──────── Source passage ────────

Sphinx of Black Quartz, Judge My Vow
This was presented as a sentence that uses all letters of the alphabet, like “The quick brown fox jumped over the lazy dog,” but is, of course, way cooler. This made me think that maybe I should come up with such a sentence. Maybe you should, too. Any I receive will receive the reward of being published here, which, you must admit, is a rare reward. (Of course, you must first nail down your “x” and “z” words, and build the sentence from there.)
THE GOING RATE
–Rate for not saying anything about Trump: $130,000 (Stormy)
–Rate for saying good things about Trump: $180,000 (Omarosa)
Of course, saying good things involves more effort than not saying anything, so it’s only fair.
CRITIQUE OF TED NUGENT LYRICS
Leaving aside “Wang Dang Sweet Poontang” (“Wang dang, what a sweet poontang, she looks so sweet while she’s yankin’ my meat”), there’s “Sweet Sally”:
“Sweet Sally, she’s a friend of mine
Her long legs in an evening gown
Her black hair just hangin’ down
Sweet Sally likes it double-time
Sweet Sally likes it all the time
Sweet Sally, she’s a friend of mine”
I detect a certain shallowness in this friendship.

──────── Exercise input ────────

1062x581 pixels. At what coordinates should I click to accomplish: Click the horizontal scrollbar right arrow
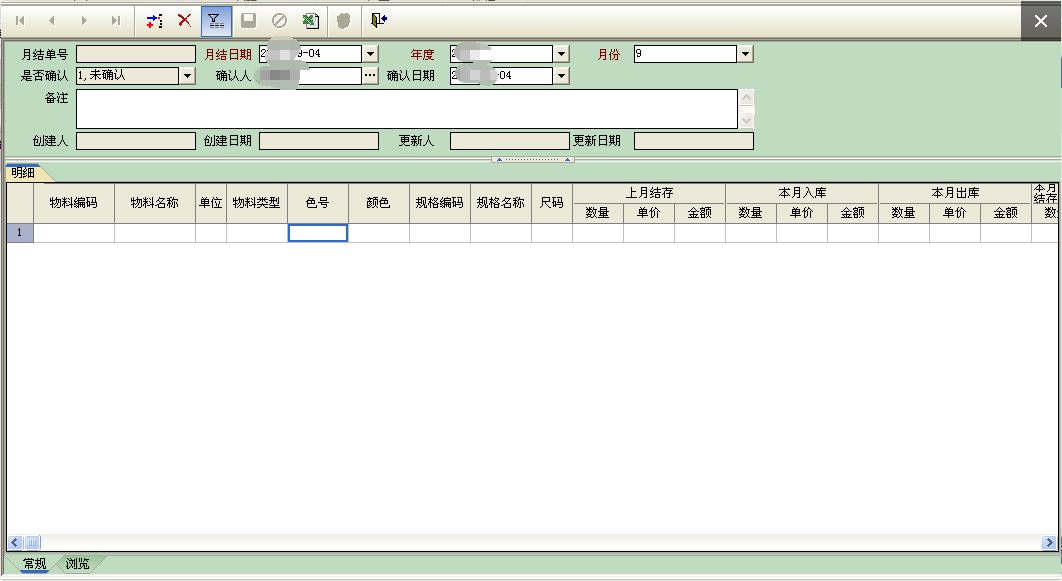click(1049, 542)
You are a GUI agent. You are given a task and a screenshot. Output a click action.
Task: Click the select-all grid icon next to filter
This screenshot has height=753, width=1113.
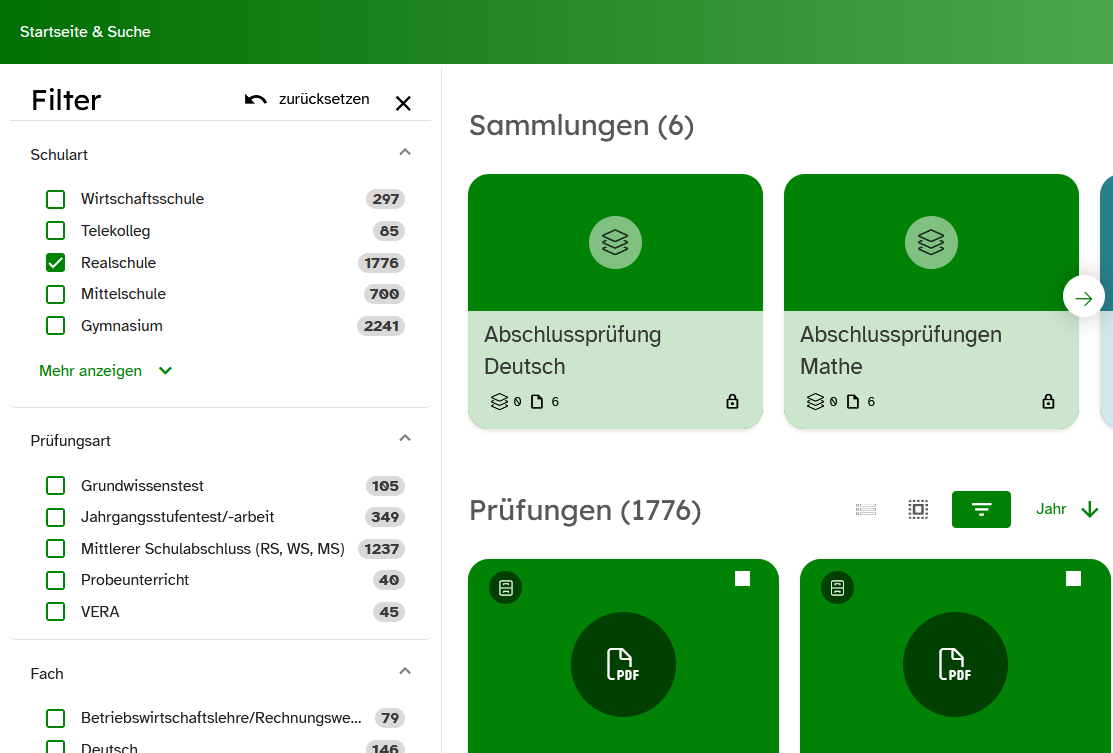918,510
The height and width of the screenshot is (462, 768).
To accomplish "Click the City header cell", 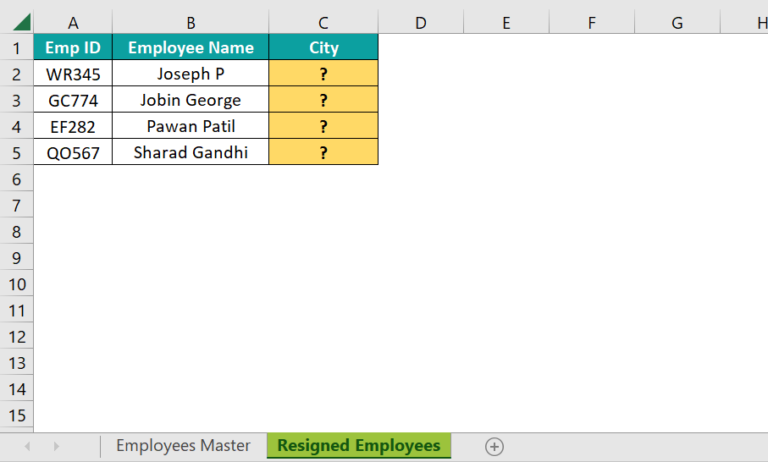I will pos(323,48).
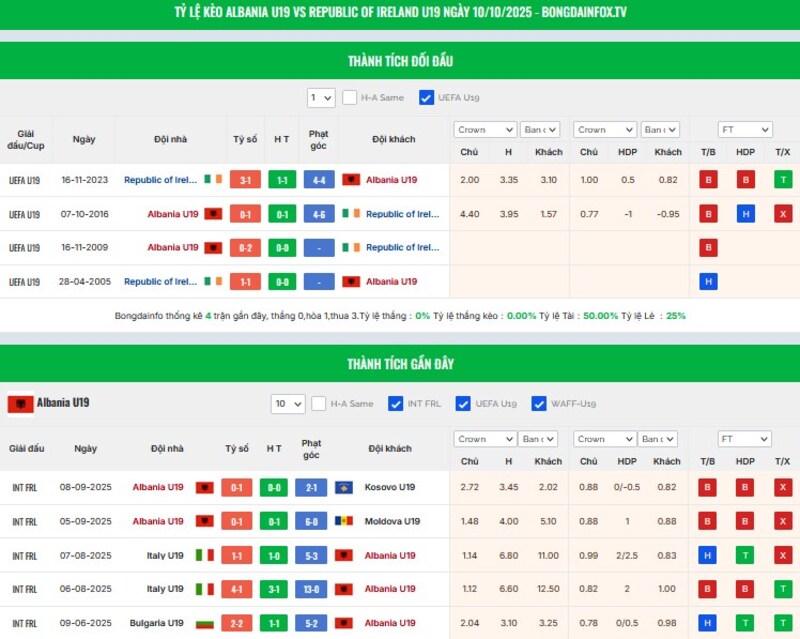
Task: Click the green T badge in the 16-11-2023 row
Action: pos(782,180)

────────

:: Task list ::
(1) Collect every line of the rows that contains the string "height", matching case exactly.
(2) Extend the blog post of short humor pieces with one or two new sections that begin after its last sentence.
The blog post and the rows have no connection to each other.

:: Responses by task ::
(1)
This screenshot has height=753, width=1113.
The height and width of the screenshot is (462, 768).

(2)
COSMO HOROSCOPE, 1984
You thought I’d forgotten these, didn’t you? Anyway, here’s
Beauty for Libra: “Stay just as sweet (and wanton) as you are, but don’t neglect grooming; manicured hands, squeaky-clean hair enhance your witchery.” Yes, clean hair always enhances a woman’s witchery.
And speaking of Cosmopolitan, this month’s cover features “Booty Mania! Belfies, butt facials, and more!” Now, my butt can hold its own in any competition, but you won’t be seeing pictures of it on Facebook. Though I am curious as to what a “butt facial” might involve (even though it reminds me of an unfortunate South Park episode). Plus, one shudders to think what “and more!” might be. OK, I’ll look at the article at Walgreen’s tomorrow. Maybe I’ll actually buy the issue, so I can report back to you. You people are so demanding.
Looking back at previous posts, I see that in May 2013, someone said they would “pay to see me drunk.” Unfortunately, I didn’t note who that was. Is the offer still valid?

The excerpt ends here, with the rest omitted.